The conversation delves a bit further into the hierarchy of editors and notability. For instance, who can edit Barack Obama’s page(those who have made a certain number of edits) and the ways that the discussion/talk pages function. Participants are interested in the fact that much of the conversation around the kinds of knowledge on any page are seemingly invisible to those who are not editors, the 99% of users. Citations and chats about what should or should not be included on any given page as objective knowledge/information/fact.

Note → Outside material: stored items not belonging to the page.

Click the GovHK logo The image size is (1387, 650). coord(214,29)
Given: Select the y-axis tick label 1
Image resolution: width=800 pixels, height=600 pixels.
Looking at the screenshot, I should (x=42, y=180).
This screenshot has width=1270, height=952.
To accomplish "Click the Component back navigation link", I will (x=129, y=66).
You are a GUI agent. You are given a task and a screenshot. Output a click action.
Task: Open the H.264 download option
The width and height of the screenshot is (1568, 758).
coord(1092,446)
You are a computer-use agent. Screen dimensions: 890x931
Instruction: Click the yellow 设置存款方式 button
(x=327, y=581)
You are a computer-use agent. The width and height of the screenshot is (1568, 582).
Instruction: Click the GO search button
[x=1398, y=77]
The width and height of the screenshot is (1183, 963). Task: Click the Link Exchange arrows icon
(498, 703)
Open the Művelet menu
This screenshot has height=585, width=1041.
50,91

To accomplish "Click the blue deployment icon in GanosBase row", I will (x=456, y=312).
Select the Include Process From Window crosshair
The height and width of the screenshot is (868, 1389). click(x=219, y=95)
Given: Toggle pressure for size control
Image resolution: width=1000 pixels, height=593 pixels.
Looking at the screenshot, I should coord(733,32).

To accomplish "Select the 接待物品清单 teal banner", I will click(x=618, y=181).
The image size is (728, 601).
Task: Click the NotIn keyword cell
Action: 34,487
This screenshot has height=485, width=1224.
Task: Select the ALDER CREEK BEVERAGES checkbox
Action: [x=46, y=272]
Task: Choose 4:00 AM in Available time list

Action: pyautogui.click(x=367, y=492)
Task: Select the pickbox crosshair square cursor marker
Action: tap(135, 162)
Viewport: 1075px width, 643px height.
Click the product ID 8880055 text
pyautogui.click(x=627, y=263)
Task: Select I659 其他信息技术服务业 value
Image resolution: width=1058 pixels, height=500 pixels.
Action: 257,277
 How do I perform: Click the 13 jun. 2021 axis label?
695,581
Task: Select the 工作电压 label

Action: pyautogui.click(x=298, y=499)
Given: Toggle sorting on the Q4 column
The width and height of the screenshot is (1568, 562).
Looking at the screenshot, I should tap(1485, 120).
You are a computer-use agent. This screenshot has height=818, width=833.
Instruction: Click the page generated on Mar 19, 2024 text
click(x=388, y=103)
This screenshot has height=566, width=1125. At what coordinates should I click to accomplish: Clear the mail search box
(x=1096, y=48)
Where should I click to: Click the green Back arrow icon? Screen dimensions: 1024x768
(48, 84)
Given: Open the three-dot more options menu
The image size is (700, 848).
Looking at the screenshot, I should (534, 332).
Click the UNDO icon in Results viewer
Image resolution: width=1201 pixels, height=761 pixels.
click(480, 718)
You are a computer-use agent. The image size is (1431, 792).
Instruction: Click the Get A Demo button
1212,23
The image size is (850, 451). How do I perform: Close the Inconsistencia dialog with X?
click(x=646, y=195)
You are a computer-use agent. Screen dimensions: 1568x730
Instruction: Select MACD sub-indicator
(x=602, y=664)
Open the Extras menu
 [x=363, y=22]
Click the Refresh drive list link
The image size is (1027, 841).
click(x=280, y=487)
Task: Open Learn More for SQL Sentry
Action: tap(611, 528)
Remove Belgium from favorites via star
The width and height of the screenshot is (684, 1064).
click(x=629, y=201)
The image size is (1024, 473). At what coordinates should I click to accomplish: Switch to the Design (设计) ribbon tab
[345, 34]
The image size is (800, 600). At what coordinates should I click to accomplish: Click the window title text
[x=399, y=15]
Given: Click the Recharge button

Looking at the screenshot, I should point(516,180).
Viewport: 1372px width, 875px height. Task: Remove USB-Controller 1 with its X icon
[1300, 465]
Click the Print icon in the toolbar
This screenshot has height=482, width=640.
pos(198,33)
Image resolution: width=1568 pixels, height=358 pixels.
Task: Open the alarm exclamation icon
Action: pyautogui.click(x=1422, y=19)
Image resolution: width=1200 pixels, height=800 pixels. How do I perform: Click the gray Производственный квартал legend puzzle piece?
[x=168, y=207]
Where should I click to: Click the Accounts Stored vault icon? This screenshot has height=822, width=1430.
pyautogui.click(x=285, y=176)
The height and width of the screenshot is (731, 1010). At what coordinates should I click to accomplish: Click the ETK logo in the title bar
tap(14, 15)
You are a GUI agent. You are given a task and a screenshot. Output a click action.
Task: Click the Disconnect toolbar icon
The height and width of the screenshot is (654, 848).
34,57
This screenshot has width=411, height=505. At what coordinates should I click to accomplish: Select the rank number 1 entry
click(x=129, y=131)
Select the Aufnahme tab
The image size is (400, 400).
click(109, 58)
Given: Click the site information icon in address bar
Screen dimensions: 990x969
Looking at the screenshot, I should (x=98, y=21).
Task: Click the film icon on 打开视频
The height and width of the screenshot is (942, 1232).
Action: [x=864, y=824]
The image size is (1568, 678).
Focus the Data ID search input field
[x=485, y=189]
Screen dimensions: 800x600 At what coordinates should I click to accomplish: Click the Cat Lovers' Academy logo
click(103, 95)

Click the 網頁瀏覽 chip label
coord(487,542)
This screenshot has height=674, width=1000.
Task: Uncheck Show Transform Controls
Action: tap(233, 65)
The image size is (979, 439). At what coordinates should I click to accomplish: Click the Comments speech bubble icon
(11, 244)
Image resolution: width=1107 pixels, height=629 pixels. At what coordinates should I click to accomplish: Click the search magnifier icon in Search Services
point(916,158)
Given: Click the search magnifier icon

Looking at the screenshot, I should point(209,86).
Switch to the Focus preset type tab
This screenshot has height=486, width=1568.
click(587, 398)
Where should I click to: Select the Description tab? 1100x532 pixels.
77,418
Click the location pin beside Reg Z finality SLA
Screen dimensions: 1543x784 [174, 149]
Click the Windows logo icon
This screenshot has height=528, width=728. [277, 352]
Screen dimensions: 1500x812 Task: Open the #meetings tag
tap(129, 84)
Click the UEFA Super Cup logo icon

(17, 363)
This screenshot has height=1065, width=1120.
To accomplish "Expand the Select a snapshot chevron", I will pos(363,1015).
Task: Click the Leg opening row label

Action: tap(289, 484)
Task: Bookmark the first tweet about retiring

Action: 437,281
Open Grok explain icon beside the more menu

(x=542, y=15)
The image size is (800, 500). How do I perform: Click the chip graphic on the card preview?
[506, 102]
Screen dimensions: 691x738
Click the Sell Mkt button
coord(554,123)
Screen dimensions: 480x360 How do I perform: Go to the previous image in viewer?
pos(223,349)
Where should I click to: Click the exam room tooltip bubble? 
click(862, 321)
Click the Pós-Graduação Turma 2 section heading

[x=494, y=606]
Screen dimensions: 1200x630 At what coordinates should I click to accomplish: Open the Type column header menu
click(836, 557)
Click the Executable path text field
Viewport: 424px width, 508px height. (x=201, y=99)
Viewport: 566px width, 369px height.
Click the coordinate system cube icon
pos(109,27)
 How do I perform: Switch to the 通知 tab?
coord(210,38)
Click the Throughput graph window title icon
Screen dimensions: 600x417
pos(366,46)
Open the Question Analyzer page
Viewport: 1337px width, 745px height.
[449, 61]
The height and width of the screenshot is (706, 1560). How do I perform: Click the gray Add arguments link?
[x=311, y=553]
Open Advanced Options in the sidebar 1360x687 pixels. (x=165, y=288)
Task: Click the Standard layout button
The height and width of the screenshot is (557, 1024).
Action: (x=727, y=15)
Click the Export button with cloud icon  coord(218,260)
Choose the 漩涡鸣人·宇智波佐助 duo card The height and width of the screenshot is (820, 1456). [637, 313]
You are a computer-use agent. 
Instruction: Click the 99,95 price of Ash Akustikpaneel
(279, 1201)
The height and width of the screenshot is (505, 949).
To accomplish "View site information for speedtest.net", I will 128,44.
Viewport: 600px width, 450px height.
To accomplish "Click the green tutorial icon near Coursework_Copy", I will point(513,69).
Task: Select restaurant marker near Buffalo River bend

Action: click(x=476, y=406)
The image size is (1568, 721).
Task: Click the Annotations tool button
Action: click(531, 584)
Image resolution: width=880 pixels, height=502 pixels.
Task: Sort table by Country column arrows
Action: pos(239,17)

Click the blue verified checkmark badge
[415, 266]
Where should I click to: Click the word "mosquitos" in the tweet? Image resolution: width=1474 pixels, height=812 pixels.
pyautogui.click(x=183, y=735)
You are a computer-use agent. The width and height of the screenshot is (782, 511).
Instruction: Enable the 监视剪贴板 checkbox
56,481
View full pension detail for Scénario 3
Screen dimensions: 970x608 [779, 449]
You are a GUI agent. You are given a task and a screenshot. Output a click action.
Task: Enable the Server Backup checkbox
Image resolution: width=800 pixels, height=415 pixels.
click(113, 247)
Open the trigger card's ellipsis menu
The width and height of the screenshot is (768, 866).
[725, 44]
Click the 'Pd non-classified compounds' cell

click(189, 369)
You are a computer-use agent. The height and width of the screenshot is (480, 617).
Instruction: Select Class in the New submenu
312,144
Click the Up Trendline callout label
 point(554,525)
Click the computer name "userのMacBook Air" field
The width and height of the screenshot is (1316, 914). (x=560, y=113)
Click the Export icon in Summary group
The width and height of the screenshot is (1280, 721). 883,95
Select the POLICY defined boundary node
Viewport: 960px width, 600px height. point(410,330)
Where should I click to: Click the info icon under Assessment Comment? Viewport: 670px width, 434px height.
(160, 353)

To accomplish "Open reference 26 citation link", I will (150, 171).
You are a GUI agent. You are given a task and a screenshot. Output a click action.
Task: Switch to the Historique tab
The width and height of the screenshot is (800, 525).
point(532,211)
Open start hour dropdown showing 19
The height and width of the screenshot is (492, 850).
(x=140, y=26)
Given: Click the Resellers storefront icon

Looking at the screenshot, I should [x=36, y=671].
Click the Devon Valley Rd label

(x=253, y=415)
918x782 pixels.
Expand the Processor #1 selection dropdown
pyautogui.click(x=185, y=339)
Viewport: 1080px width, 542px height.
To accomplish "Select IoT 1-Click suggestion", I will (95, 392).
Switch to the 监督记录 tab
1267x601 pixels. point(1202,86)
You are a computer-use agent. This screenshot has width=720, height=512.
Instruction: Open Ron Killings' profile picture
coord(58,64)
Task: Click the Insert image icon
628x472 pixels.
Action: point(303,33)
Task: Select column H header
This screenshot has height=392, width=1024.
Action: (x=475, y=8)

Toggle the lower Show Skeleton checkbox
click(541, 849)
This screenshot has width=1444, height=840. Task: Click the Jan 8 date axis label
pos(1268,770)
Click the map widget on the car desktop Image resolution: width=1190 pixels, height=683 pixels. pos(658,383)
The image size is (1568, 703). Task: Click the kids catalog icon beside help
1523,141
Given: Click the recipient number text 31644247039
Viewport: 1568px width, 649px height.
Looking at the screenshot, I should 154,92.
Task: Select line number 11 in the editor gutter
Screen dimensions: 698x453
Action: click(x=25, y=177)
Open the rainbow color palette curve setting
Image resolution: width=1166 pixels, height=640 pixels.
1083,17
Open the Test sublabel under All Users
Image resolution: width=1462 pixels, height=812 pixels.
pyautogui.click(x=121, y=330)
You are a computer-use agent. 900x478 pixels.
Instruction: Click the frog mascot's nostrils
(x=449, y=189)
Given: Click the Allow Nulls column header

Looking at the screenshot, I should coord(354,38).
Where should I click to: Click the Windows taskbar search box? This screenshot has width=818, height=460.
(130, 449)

- G: So, this is, like, the really important minutiae of Wikipedia, which is like, you know there is a hierarchy that exists, even though there’s like this position that is volunteer-based. Like, you have to be a special kind of volunteer. You have to have been volunteering for so long that you’re a gold star volunteer in order to, like, deal with certain things but, like, who gets to decide that? And especially if it’s not the Foundation who is doing it, then who are the players involved? …sure, revenue and diversity are like, great conversations to have but if no one knows what your, like, mechanism is for arbitrating these discussions is or like who is a gold star volunteer and who is like a regular volunteer, then we can’t really ever get into how you diversify your Wikipedia base. Um, and if Wikimedia is not () then how is Wikipedia as a community of people are, like, dealing with this? And who is this community of invisible people that none of us really have, like, a way to break into who they are. Like it’s not-if it’s a community, community is built upon knowing who each other are and being able to, like, advocate for this person.
The conversation about Wikipedia at large was critical to being able to consider the questions central to our salon. The refrain from participants was that if we are to consider how an entity as large, and to some degree opaque, as Wikipedia can be engaged on a local level, where change ultimately will take place in diversity and revenue stream arenas, those who would be expected to participate need to know the Foundations true intentions.
Importantly, we followed with the question, how do you come to trust an organization?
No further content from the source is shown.